Click the cogwheel icon File and select Hide matching rows, to hide all rows where the Match column is true, i.e. to display only records where computed and expected outputs differ.

Click the file icon File in front of a row, to download a full execution trace, showing what exactly happened when that record was applied against the model. In this way, you can investigate why the outputs did not match.

Scheduled Processing

Scheduled Processing allows you to schedule batch jobs for processing measurements from devices or device groups against an available model.

The job scheduler can be used to trigger one-time or periodic jobs on data captured from devices. The scheduler allows you to map device data to model inputs by providing a mapping tool. Periodic executions of batch jobs can be useful when aggregate information on model’s predictions is required for a desired time period.

Scheduling a job

To schedule a new job, perform the following steps:

  1. Click Create Job in the Scheduled Processing tab.
  2. In the Job Config wizard, enter the name and description of the job you want to create.

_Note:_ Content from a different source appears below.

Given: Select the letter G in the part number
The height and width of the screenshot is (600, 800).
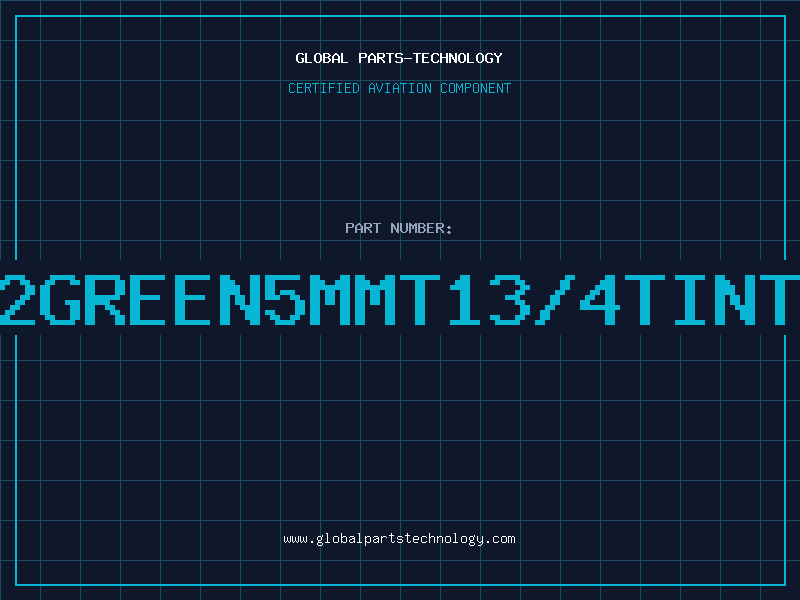Looking at the screenshot, I should (x=61, y=299).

Select a target device or device group from the dropdown list. The list shows maximum 2000 devices or groups. Once done, select a target model which will be used for processing the data captured from your selected device or device group. The dropdown list shows all models which you have uploaded to the Models page.
    Scheduled process 1
    Click Next to proceed.
  3. Each device can have various measurements which are persisted in Cumulocity. In the Mapping section, map the device measurements to the corresponding model inputs.
    Scheduled process 2
    Click Next to proceed.
  4. Set the schedule of the job by selecting the frequency for the job followed by when it should run. You also need to specify the data range to be used for processing when the job is executed. Scheduled process 3
    Click Finish to schedule the job that you just configured.

Info:
1. For a periodic frequency, a CRON expression is generated and used by the scheduler.
2. The data range selected for the schedule must not exceed 24 hours.
3. For a one-time job, you need to select the date when the job should run. You also need to specify the data range to be used for processing when the job is executed.

After the job is scheduled, you will see a corresponding notification.

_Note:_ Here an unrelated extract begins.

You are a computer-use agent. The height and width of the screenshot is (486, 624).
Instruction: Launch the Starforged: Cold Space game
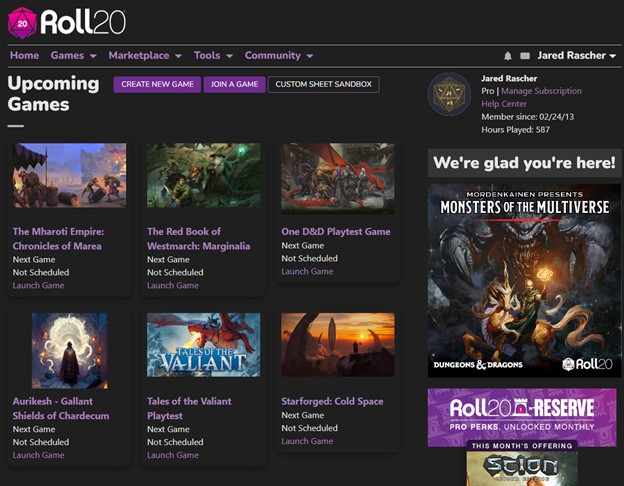pos(307,441)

Note that if there are too many jobs scheduled, then, over time the underlying MongoDB of a tenant might become over-populated with execution data from these jobs. Hence it is recommended to have a retention rule in place to clean up data which is too old.
In order to do so, create a retention rule for events containing ZementisExecution in its type field. This rule would not remove the jobs themselves but only the data from the execution of the jobs. For details on adding retention rules, see To add a retention rule.

Viewing the scheduled jobs

Scheduled Jobs

By design, the Scheduled Processing tab previews all scheduled jobs in a paginated manner, displaying 10 jobs per page.

Click any link in the NAME column to view the configuration of that specific job. Click the delete icon of any job to remove the job.

Viewing the execution results of jobs

To view the execution results of any job, click on the history icon associated to that job in the My Jobs section of the Scheduled Processing tab.

Job History

By design, the Execution Results page previews all executions of the job in a paginated manner, displaying 10 executions per page.

For executions with status Warning or Failure, hover over the status to see the detailed reason behind the status. Click Back to see all scheduled jobs.

Viewing the inferences of a job execution

To view the inferences generated by any execution of a job, click on the details icon associated to that execution in the Execution Results page.

Execution Inferences Continuous Execution Inferences Categorical

The Inferences window shows two different types of charts, a line-chart plotting the continuous outputs of the model and a pie-chart plotting the model’s categorical outputs.

The inferences are shown in a paginated manner, displaying 2000 inferences per page. For executions containing device groups, it will also allow you to shuffle between different devices which were part of that execution.